Collected data entries:
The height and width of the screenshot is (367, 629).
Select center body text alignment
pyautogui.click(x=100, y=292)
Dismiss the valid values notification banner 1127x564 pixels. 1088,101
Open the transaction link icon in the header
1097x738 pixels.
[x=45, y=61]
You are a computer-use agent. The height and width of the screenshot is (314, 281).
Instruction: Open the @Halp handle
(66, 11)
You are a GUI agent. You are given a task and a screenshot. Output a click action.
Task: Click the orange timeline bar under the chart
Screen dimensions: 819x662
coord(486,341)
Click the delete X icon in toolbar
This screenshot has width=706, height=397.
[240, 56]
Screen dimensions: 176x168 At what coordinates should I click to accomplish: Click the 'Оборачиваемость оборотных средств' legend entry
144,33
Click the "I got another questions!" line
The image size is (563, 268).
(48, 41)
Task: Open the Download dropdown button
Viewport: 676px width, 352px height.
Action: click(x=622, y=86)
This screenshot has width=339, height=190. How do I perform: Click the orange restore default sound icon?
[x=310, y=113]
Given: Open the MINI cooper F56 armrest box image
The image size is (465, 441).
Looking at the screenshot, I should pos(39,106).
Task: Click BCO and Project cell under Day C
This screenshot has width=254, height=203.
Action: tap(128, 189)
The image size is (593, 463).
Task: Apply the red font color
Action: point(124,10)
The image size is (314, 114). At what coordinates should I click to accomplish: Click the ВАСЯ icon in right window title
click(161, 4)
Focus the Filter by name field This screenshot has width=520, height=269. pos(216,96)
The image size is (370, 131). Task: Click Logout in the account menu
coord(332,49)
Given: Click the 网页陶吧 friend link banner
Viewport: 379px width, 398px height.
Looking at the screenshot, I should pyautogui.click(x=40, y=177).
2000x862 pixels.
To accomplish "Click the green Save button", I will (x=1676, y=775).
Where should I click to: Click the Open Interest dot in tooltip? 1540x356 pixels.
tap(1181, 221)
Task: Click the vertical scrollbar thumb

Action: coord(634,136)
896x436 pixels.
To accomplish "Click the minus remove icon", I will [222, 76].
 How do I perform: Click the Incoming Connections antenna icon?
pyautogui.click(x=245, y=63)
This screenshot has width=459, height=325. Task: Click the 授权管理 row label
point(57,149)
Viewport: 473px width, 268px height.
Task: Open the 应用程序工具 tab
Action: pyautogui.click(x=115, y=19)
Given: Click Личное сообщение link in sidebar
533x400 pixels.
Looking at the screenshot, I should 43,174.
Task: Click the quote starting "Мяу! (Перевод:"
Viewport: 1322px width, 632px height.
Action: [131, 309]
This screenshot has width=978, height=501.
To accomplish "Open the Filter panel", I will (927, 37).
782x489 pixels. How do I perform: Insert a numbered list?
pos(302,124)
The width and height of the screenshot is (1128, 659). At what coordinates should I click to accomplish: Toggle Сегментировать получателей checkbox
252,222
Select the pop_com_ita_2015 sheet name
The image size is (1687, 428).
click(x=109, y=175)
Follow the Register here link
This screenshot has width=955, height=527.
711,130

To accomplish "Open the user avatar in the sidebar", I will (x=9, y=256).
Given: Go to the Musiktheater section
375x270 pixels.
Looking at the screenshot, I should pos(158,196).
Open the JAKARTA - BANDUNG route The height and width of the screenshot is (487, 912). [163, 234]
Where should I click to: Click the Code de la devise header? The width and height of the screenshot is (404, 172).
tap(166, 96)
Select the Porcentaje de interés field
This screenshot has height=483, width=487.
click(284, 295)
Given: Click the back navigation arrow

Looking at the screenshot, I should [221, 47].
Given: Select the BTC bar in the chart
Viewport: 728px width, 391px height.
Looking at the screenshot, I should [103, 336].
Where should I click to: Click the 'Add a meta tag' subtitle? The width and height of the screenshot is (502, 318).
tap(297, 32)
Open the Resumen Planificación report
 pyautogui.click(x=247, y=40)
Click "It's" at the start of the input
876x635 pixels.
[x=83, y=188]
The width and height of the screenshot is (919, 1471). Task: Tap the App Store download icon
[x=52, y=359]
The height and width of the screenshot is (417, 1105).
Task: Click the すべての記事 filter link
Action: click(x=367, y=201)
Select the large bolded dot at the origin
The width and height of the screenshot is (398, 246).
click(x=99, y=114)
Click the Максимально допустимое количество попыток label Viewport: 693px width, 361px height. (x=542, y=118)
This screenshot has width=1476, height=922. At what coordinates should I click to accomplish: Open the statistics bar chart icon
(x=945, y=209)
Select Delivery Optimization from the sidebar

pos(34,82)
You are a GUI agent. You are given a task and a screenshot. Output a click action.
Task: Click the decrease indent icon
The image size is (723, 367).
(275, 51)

* ACTIVITY *
Where does the string "button" appear in the records above? Return every line that holds it.

* SOLUTION TO THIS PROBLEM *
Task: Open the Download dropdown button
To accomplish "Click the green Save button", I will (x=1676, y=775).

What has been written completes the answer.